■ Dataset content
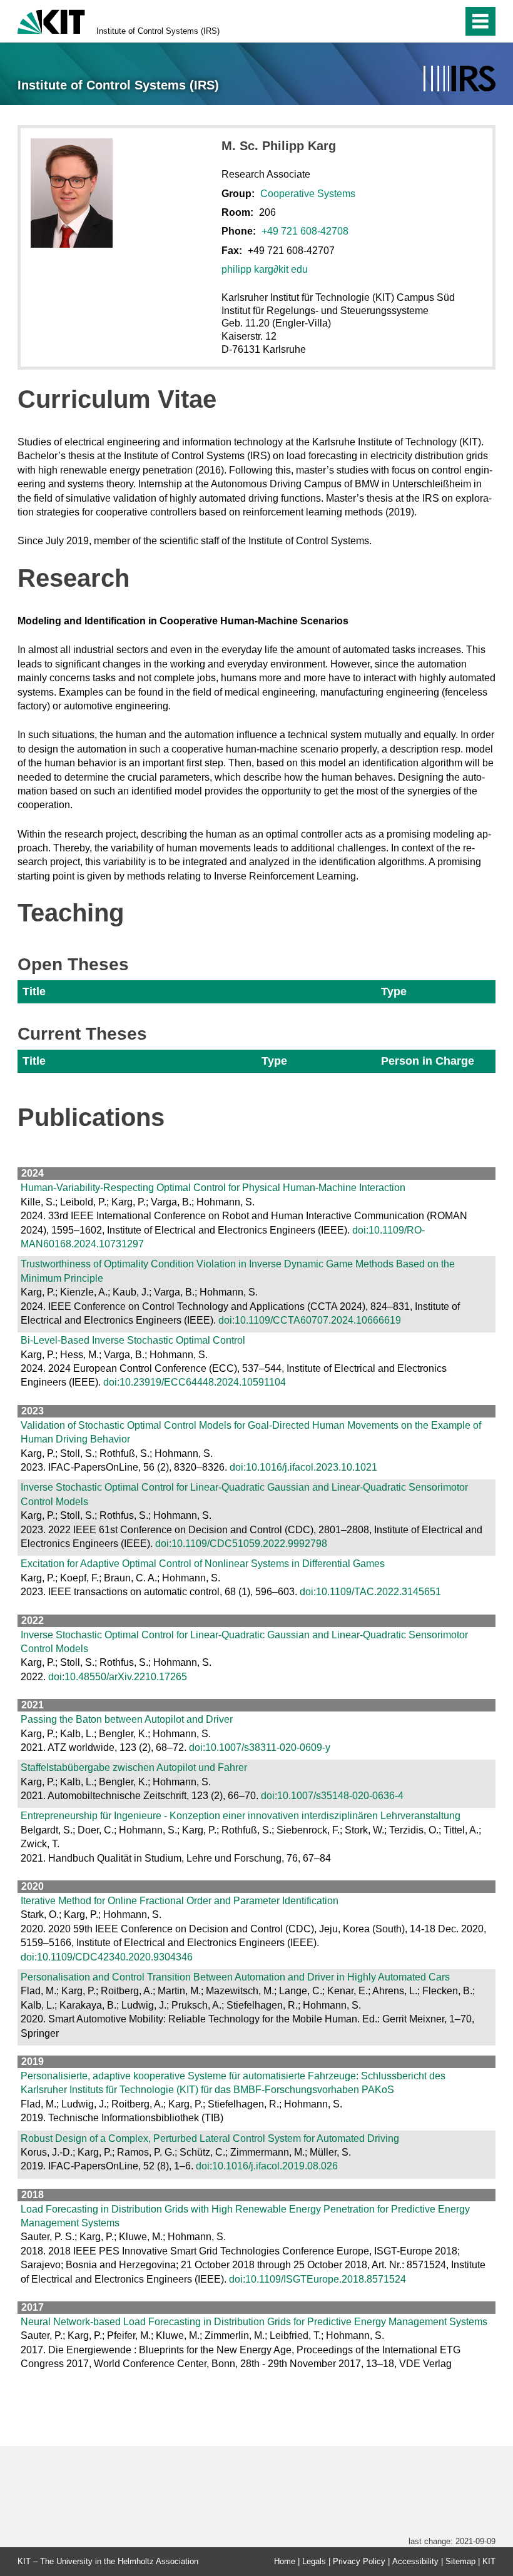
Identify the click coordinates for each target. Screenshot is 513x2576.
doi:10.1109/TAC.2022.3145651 (370, 1591)
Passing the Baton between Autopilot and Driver (127, 1719)
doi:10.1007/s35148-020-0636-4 (332, 1795)
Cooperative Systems (307, 193)
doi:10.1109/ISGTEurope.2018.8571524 (317, 2279)
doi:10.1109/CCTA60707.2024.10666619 (309, 1320)
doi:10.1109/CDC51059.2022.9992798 (241, 1543)
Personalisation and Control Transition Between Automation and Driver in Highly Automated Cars (235, 1977)
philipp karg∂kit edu (264, 269)
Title (34, 991)
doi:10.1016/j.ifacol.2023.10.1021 (303, 1467)
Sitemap (460, 2561)
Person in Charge (427, 1061)
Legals (314, 2561)
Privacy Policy (359, 2561)
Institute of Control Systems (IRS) (158, 31)
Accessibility (415, 2561)
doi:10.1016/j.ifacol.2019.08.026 (267, 2166)
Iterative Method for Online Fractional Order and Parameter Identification (179, 1900)
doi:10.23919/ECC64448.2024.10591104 (194, 1382)
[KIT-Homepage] (51, 20)
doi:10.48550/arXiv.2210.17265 (117, 1676)
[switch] (426, 21)
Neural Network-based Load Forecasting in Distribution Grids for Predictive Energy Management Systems (254, 2321)
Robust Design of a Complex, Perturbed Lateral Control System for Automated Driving (210, 2138)
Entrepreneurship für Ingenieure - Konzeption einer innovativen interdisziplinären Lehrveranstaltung (240, 1815)
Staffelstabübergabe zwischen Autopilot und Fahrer (134, 1767)
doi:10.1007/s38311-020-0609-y (259, 1747)
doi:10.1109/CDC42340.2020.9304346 (107, 1957)
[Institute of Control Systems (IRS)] (459, 79)
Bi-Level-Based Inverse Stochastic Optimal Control (133, 1340)
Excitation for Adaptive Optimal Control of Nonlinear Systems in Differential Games (203, 1563)
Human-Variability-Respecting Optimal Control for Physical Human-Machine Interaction (213, 1187)
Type (394, 991)
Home (284, 2561)
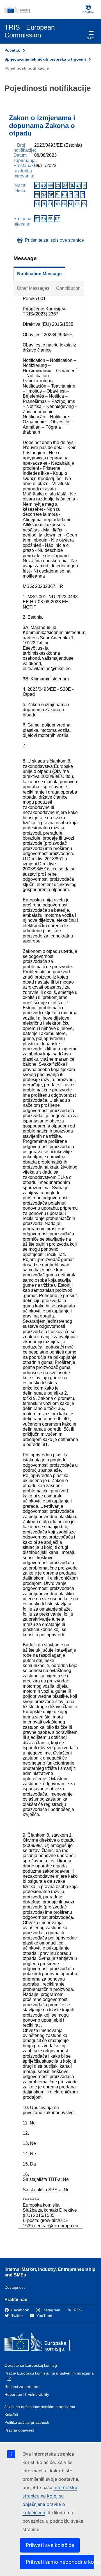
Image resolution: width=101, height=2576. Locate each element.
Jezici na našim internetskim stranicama (39, 2406)
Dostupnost (14, 2287)
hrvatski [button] (88, 12)
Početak (12, 50)
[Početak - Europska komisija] (42, 9)
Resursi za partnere (22, 2386)
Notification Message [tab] (39, 273)
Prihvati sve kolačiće (50, 2545)
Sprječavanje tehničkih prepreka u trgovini (45, 59)
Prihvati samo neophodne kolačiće (60, 2562)
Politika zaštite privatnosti (26, 2422)
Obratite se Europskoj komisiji (30, 2365)
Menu (91, 38)
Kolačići (11, 2414)
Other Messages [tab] (33, 288)
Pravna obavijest (19, 2430)
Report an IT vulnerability (26, 2394)
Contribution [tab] (68, 288)
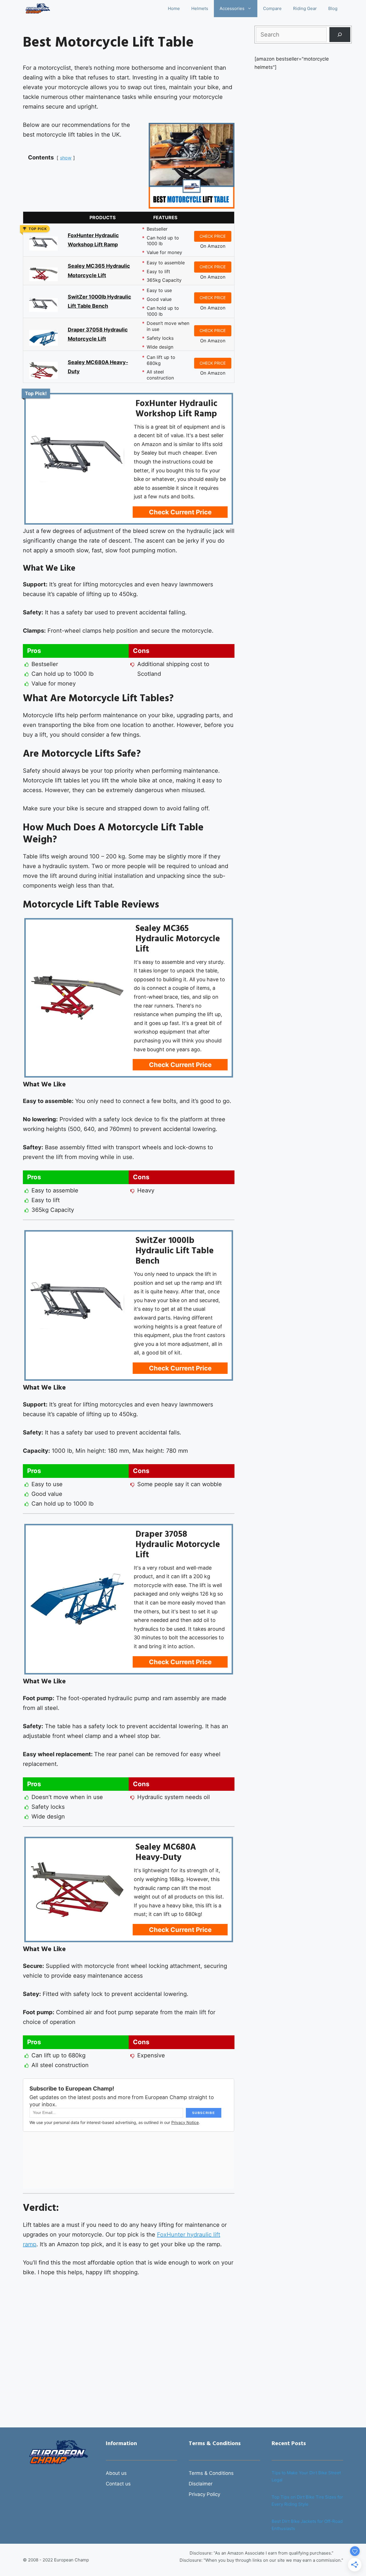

■ Your goal
Output the listing above in full, exactly. No images.

■ Solved problem
Identify the click coordinates for each target. Screenshot is 513x2576.
doi:10.1109/TAC.2022.3145651 (370, 1591)
Passing the Baton between Autopilot and Driver (127, 1719)
doi:10.1007/s35148-020-0636-4 (332, 1795)
Cooperative Systems (307, 193)
doi:10.1109/ISGTEurope.2018.8571524 (317, 2279)
doi:10.1109/CCTA60707.2024.10666619 (309, 1320)
doi:10.1109/CDC51059.2022.9992798 (241, 1543)
Personalisation and Control Transition Between Automation and Driver in Highly Automated Cars (235, 1977)
philipp karg∂kit edu (264, 269)
Title (34, 991)
doi:10.1016/j.ifacol.2023.10.1021 (303, 1467)
Sitemap (460, 2561)
Person in Charge (427, 1061)
Legals (314, 2561)
Privacy Policy (359, 2561)
Institute of Control Systems (IRS) (158, 31)
Accessibility (415, 2561)
doi:10.1016/j.ifacol.2019.08.026 (267, 2166)
Iterative Method for Online Fractional Order and Parameter Identification (179, 1900)
doi:10.23919/ECC64448.2024.10591104 (194, 1382)
[KIT-Homepage] (51, 20)
doi:10.48550/arXiv.2210.17265 (117, 1676)
[switch] (426, 21)
Neural Network-based Load Forecasting in Distribution Grids for Predictive Energy Management Systems (254, 2321)
Robust Design of a Complex, Perturbed Lateral Control System for Automated Driving (210, 2138)
Entrepreneurship für Ingenieure - Konzeption einer innovativen interdisziplinären Lehrveranstaltung (240, 1815)
Staffelstabübergabe zwischen Autopilot und Fahrer (134, 1767)
doi:10.1007/s38311-020-0609-y (259, 1747)
doi:10.1109/CDC42340.2020.9304346 (107, 1957)
[Institute of Control Systems (IRS)] (459, 79)
Bi-Level-Based Inverse Stochastic Optimal Control (133, 1340)
Excitation for Adaptive Optimal Control of Nonlinear Systems in Differential Games (203, 1563)
Human-Variability-Respecting Optimal Control for Physical Human-Machine Interaction (213, 1187)
Type (394, 991)
Home (284, 2561)
Image resolution: width=101, height=2576. Locate each element.
Jezici na našim internetskim stranicama (39, 2406)
Dostupnost (14, 2287)
hrvatski [button] (88, 12)
Početak (12, 50)
[Početak - Europska komisija] (42, 9)
Resursi za partnere (22, 2386)
Notification Message [tab] (39, 273)
Prihvati sve kolačiće (50, 2545)
Sprječavanje tehničkih prepreka u trgovini (45, 59)
Prihvati samo neophodne kolačiće (60, 2562)
Politika zaštite privatnosti (26, 2422)
Obratite se Europskoj komisiji (30, 2365)
Menu (91, 38)
Kolačići (11, 2414)
Other Messages [tab] (33, 288)
Pravna obavijest (19, 2430)
Report an IT vulnerability (26, 2394)
Contribution [tab] (68, 288)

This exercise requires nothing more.